Current sea-surface-temperature (SST) anomalies showing the “Blob” of warm water in the NE Pacific. Above-average SSTs span all the way from Haida Gwaii south to Baja California, and extend well over 1,000 miles offshore. SSTs are as much as 3-4 degrees C (5-7 degrees F) above-average off the WA/OR coasts.

Credit: NOAA/California Current IEA


But the Blob is hardly a beloved Pacific Northwest fixture. During late 2014, the Blob – which had been stationed several hundred miles off the West Coast – began to creep eastward towards our shores. The warm, sterile water associated with the Blob had devastating impacts for marine life. During late 2014, there was a massive die off Cassin’s auklets along the Washington/Oregon Coast, which feed on zooplankton and krill and were starved when the warm, nutrient-poor Blob moved into their feeding grounds. In 2015, other organisms throughout the food chain, from sea lions in California to fin whales in the Gulf of Alaska, saw increased mortality rates, and many Puget Sound salmon runs are still recovering from the effects of the 2014-2015 Blob.


The Blob isn’t just devastating for marine life. It’s devastating for Pacific NW snow lovers as well. The 2014-2015 ski season lasted a measly three weeks for Alpental just north of Snoqualmie Pass, and it’s not like those weeks featured knee-deep pillows of powder!

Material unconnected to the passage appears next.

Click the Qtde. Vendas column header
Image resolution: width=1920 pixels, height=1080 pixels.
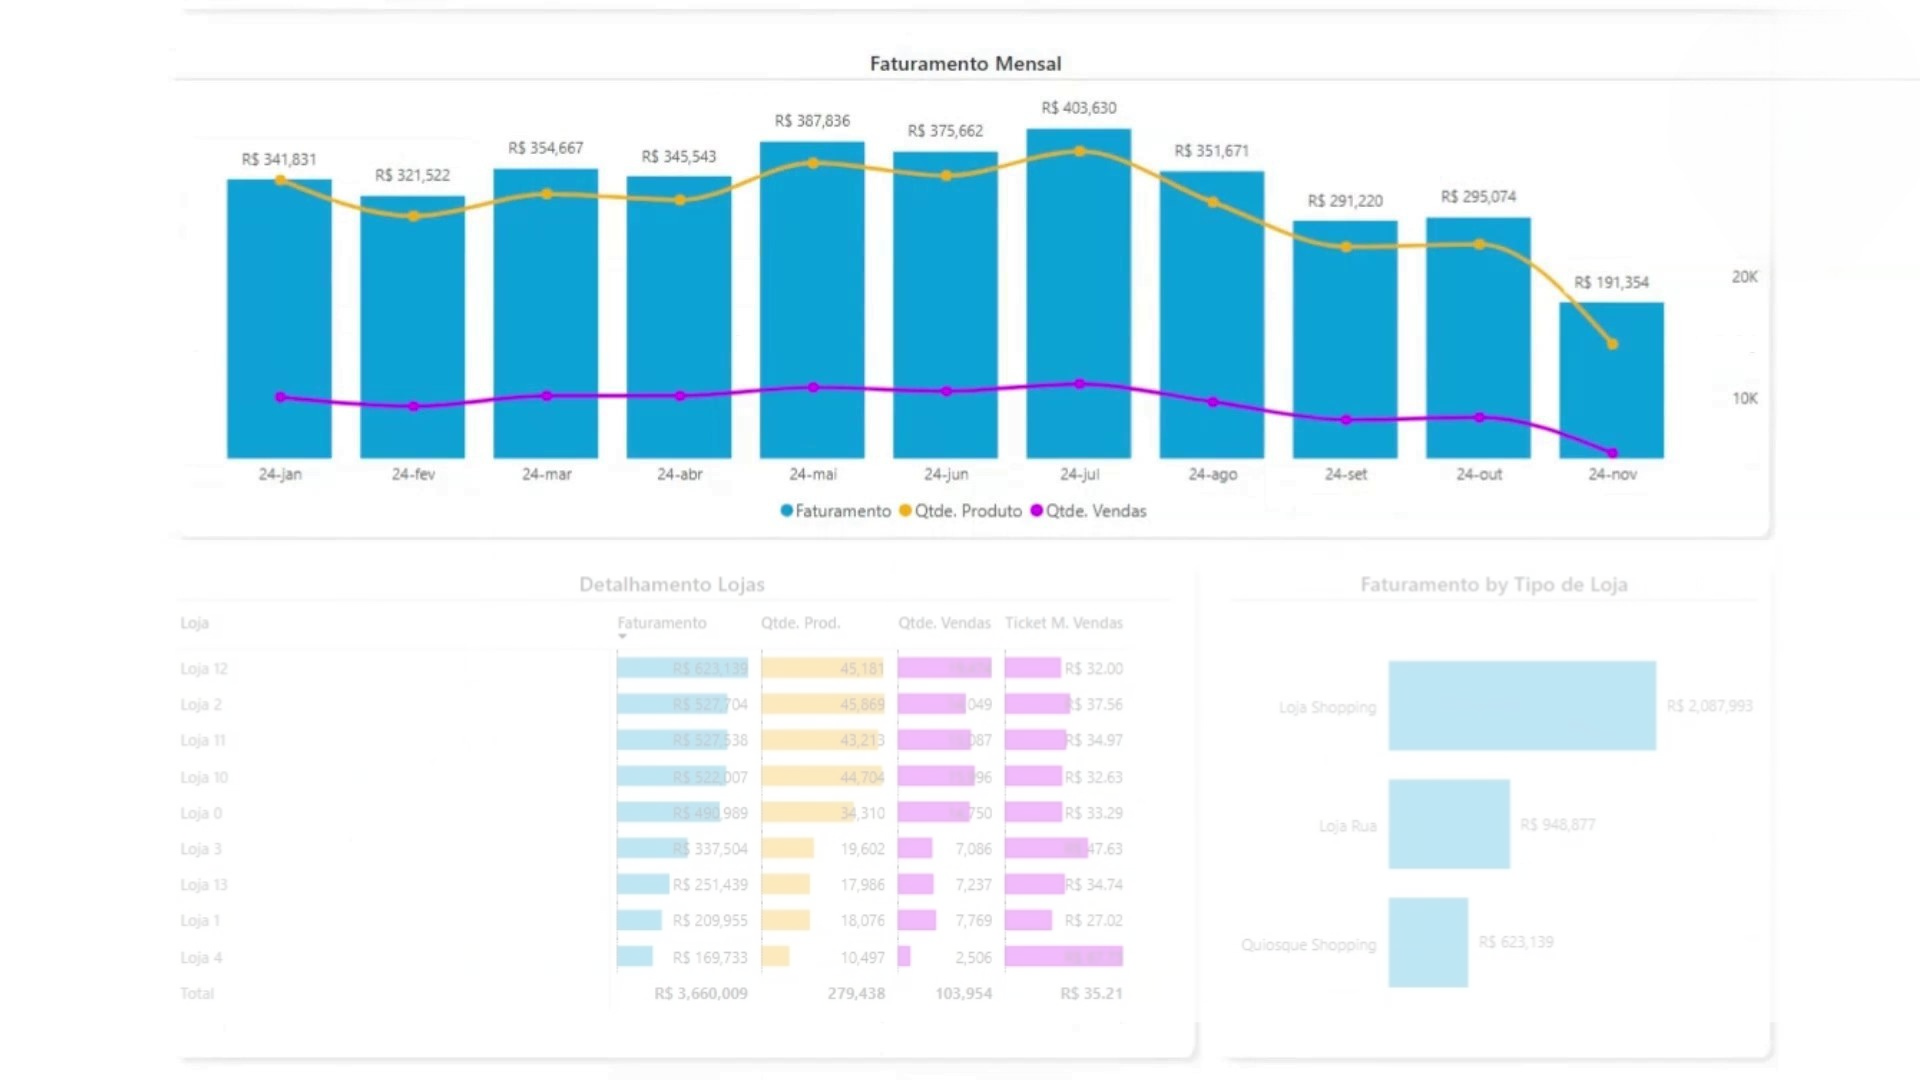(943, 623)
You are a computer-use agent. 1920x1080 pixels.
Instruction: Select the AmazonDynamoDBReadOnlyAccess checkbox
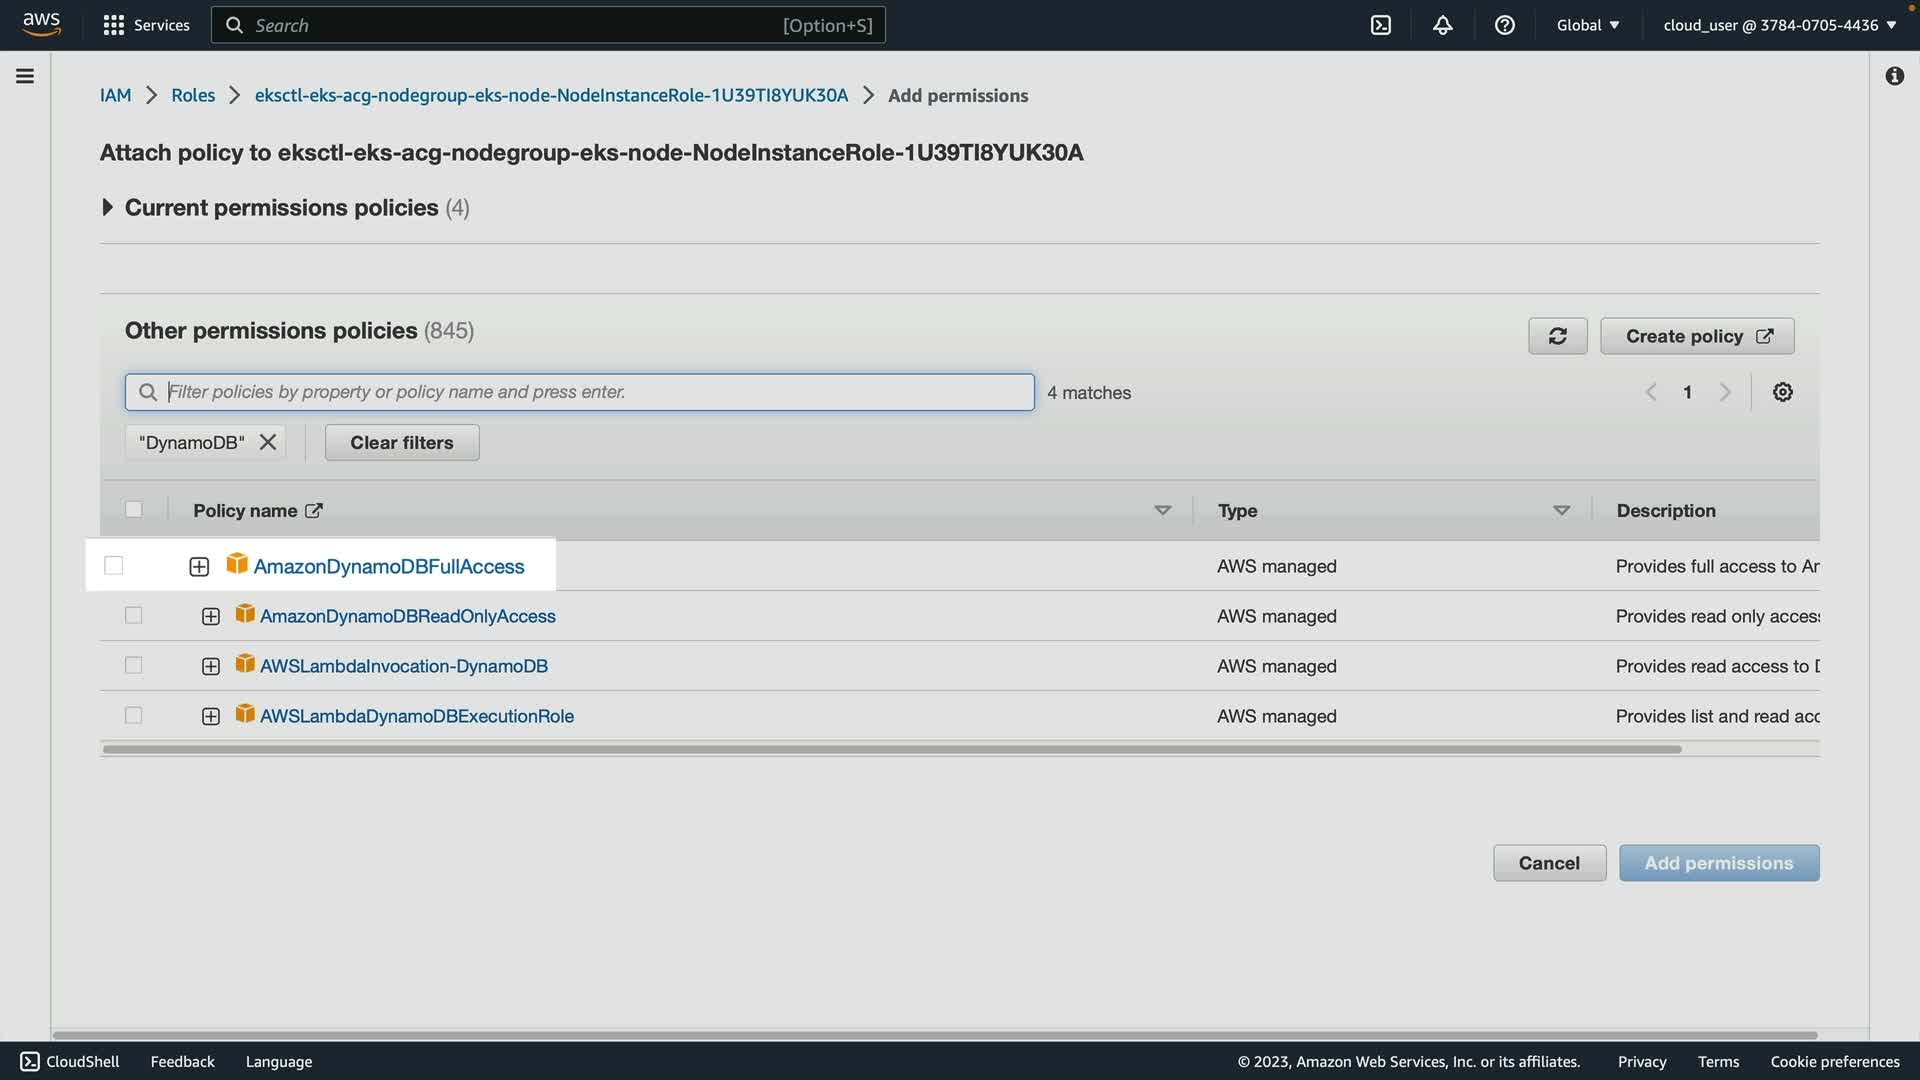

Since the 2014-2015 “mega-blob,” we’ve seen two other, shallower warm “Blobs” off our coast – one in the summer of 2019 and another that has developed this autumn. However, these shallower blobs have had similarly warm surface temperatures compared to the 2014-2015 Blob, and they’ve had a similar warming effect on our temperatures. The summer 2019 Blob gave the Pacific Northwest some of its warmest summer overnight low temperatures on record due to higher dewpoints and less overnight cooling for the Pacific NW, and the current Blob has done the same this autumn.